MEMPHIS, Tenn. -- WREG has confirmed the Memphis Police Department has cancelled regular days off and vacation days.
The cancellations are directly related to more than 500 sick calls since last Monday. Today, 522 officers were out sick.
Sources told WREG it's mostly patrol officers, but six dispatchers and dozens of investigators have also called out.
Administrators say officers are calling in sick to protest the changes, so they're having to ask the Shelby County Sheriff’s Office for help patrolling streets.
Police Director Toney Armstrong addressed the issue Monday evening.
He said MPD's policy does allow them to require a doctor's note, but they can't call and demand someone come back to work.
What happens if an officer doesn't have a note? Armstrong said they'll look at each case individually to see if officers violated policy, specifically related to the number of occurrences of calling out sick. If they violate policy, they can be suspended or fired.
He explained one continuous period is one occurrence. After three days, the occurrence is considered a long-term absence. Policy says up to six months can count as a single occurrence if the officer has the days, like when suffering from a major illness, and Armstrong can approve six more months.
Armstrong said the department is still able to provide same level of services, and citizens are not at risk. He added they've had to do some things they don't normally do and "It's challenging, but at this point, public safety hasn't been compromised."
Up to 180 officers patrol the city each shift, of which there are four in a day. Armstrong said that number has not been affected, but special units are taking a hit. He's had to pull people from Organized Crime, TACT, and Community Outreach Program and put them on the streets.
Armstrong said they've had to be creative, and even with the changes, there are no gaps within those units.
"The officers that are here have demonstrated that they want to be here...their level of dedication shows they're going to be here, regardless," he said.
He said there may be tension between those who went to work and those who called out sick.
"I certainly understand their level of disappointment and their level of hurt, but as I've said in the past, there's a process and we have to respect that," Armstrong said. "We have a certain percentage of our force that has chosen to take another action."
When asked how he might feel if he were a first responder, Armstrong responded, "I'm still a first responder...and I'm still here."
Armstrong said calling what's happening a strike is a legal question, and that this is different from when officers publicly say they're striking.
As for the cancellation of days off and vacation days, Armstrong said it's never their intent to cause financial hardship for our officers, so it's going to take some flexibility. He said they don't want to create a problem, and can honor financial obligations concerning vacations.
Memphis Police Association President Mike Williams said officers feel betrayed by the health care changes.
“You can’t ask a police officer to run into an active shooter situation and get shot and say, ‘We want you to do that, but we’re not going to give you healthcare on the back end.’”

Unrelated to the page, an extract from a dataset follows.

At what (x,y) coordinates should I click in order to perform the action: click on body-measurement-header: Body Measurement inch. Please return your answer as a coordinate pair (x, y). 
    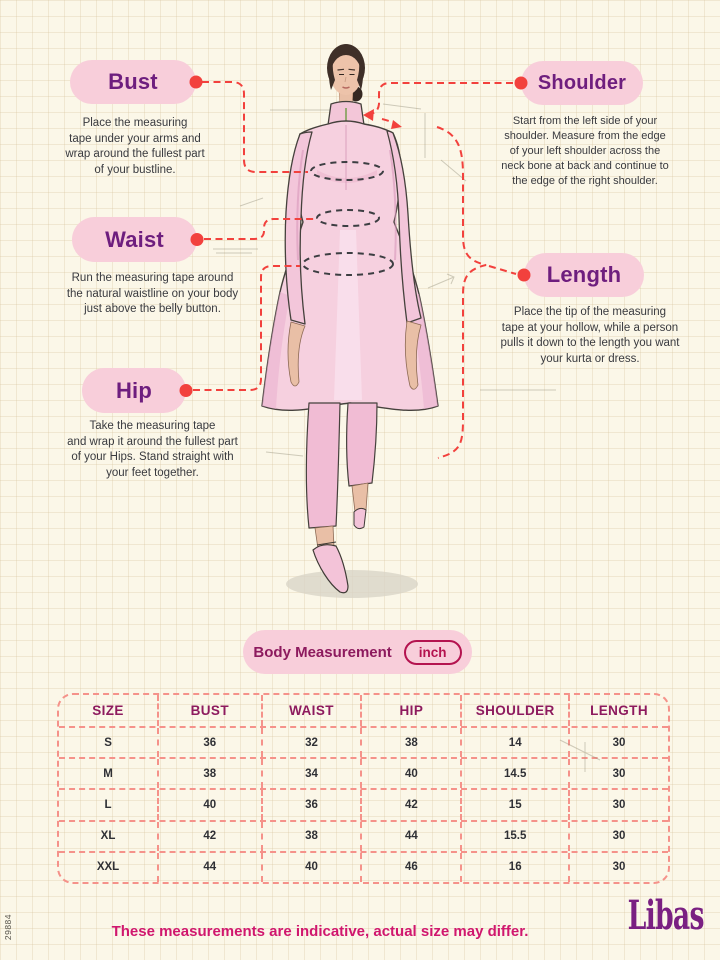
    Looking at the image, I should click on (358, 652).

Fifty sheriff’s deputies and reserves assisted police Saturday night, as did 37 Sunday night.
“We are constantly in contact with Director Armstrong and we will continue to do all we can to support in order to keep this community, his officers and our officers safe,” said Shelby County Sheriff Bill Oldham.
The sheriff's department said it is not affecting patrols in the county, because they've called in reserve deputies.
The changes affect all city employees, but police and fire unions have been the most vocal.